→ Work required
In the talk announcement on the Icelandic impersonal construction, copy the passage from "Friday November 30, 2012" up to and including "Construction in Icelandic.".

→ Text block

##############################

Friday November 30, 2012

Speaker: Sigríður Sigurjónsdóttir of the University of Iceland and Joan Maling of the

National Science Foundation and Brandeis University

Title: Syntactic Change in Progress: The New Impersonal Construction in Icelandic.

Abstract

A new impersonal construction has arisen in Icelandic in recent decades and
is gaining ground. The innovative construction is illustrated in (1a,b).

(1) a. Það    var beðið mig     að vaska upp.
itEXPL was asked me-ACC to wash up
Literally: it was asked me to do the dishes
Intended: 'I was asked to do the dishes' or 'they asked me to do the dishes'

b. Loks   var   fundið stelpuna     eftir mikla leit.
finally was found girl.the-ACC after great search
Literally: finally was found the girl after a long search
Intended: 'the girl was finally found after a long search' or 'they found the girl after a long search'

The New Impersonal (NI) appears to have passive morphology but differs from canonical
passives in that the verbal object remains in situ and gets assigned accusative case.

##############################

Items from a dataset
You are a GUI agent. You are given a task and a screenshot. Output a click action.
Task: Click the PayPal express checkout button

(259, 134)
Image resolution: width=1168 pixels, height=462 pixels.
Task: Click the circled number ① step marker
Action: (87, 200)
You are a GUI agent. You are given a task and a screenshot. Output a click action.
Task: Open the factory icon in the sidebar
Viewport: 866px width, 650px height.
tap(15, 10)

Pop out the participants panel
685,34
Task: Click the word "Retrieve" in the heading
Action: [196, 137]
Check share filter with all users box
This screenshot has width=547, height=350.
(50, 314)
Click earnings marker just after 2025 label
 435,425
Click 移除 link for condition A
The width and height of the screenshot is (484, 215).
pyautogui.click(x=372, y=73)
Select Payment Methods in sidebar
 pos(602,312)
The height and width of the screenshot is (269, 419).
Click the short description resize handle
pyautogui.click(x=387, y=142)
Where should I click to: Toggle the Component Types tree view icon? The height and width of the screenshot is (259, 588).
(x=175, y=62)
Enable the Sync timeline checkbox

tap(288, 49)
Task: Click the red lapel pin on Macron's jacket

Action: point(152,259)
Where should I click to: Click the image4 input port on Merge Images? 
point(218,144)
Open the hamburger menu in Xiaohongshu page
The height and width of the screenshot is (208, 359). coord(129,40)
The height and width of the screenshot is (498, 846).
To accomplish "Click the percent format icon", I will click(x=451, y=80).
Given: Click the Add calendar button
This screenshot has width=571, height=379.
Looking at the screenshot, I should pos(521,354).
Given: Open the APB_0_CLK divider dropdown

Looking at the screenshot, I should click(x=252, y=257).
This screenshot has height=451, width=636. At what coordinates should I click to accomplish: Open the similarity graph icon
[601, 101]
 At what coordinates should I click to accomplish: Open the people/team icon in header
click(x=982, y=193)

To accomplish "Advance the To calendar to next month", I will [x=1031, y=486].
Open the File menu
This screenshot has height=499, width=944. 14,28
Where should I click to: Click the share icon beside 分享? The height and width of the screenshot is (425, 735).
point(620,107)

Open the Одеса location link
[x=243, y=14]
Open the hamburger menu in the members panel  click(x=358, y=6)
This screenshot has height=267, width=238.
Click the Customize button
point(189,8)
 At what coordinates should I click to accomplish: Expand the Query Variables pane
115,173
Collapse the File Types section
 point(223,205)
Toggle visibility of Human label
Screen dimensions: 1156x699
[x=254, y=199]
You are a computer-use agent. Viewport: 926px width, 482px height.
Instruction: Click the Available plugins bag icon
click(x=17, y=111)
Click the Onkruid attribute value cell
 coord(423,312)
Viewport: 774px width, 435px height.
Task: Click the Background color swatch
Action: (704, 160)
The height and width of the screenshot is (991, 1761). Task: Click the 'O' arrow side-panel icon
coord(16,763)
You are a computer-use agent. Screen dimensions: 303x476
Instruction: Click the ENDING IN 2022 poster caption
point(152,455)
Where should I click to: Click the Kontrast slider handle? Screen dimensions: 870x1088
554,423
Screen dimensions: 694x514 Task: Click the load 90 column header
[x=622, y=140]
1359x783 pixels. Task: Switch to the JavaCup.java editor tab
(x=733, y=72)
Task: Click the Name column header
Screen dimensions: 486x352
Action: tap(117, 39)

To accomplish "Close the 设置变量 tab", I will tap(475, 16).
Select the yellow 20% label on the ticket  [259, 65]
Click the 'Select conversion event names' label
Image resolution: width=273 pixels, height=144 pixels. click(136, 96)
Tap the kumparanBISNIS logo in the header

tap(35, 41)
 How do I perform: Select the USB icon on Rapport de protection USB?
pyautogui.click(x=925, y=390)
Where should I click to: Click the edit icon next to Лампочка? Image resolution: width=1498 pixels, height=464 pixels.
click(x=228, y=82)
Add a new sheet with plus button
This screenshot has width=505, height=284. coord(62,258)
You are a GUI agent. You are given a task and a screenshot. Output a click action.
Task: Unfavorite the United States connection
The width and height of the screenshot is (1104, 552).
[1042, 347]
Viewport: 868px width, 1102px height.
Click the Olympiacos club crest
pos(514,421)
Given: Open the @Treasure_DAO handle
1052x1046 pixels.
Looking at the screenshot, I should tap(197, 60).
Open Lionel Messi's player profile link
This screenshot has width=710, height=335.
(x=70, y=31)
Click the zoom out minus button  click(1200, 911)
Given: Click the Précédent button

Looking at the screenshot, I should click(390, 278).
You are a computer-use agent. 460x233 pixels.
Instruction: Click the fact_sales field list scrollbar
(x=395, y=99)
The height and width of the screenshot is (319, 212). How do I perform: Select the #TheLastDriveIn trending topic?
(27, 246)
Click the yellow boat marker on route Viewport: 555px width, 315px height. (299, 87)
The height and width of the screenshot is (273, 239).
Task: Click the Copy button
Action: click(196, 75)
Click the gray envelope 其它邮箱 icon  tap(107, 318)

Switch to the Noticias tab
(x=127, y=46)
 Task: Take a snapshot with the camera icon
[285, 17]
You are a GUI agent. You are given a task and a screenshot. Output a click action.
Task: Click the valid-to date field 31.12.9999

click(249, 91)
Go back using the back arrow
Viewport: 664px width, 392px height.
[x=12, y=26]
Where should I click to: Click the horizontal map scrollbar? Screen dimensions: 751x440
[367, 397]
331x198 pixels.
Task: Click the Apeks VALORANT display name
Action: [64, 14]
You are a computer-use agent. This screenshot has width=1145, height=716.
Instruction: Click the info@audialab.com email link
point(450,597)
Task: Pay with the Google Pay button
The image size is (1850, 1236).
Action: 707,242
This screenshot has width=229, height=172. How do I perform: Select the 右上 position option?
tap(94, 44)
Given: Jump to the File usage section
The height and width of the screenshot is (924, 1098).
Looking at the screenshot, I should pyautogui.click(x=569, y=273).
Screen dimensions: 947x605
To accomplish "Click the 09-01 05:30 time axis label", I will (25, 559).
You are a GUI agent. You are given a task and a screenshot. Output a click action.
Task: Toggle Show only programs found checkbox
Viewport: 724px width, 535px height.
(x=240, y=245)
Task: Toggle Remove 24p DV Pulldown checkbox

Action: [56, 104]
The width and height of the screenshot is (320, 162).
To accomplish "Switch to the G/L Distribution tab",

##############################

→ Final answer
Friday November 30, 2012

Speaker: Sigríður Sigurjónsdóttir of the University of Iceland and Joan Maling of the

National Science Foundation and Brandeis University

Title: Syntactic Change in Progress: The New Impersonal Construction in Icelandic.